Each entry needs to be restated exactly as written.

*** Opening Data to process ***

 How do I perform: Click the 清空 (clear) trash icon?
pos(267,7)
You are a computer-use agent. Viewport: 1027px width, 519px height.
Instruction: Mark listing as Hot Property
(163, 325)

*** Closing Data to process ***

Expected answer
 How do I perform: Click the 清空 (clear) trash icon?
pos(267,7)
You are a computer-use agent. Viewport: 1027px width, 519px height.
Instruction: Mark listing as Hot Property
(163, 325)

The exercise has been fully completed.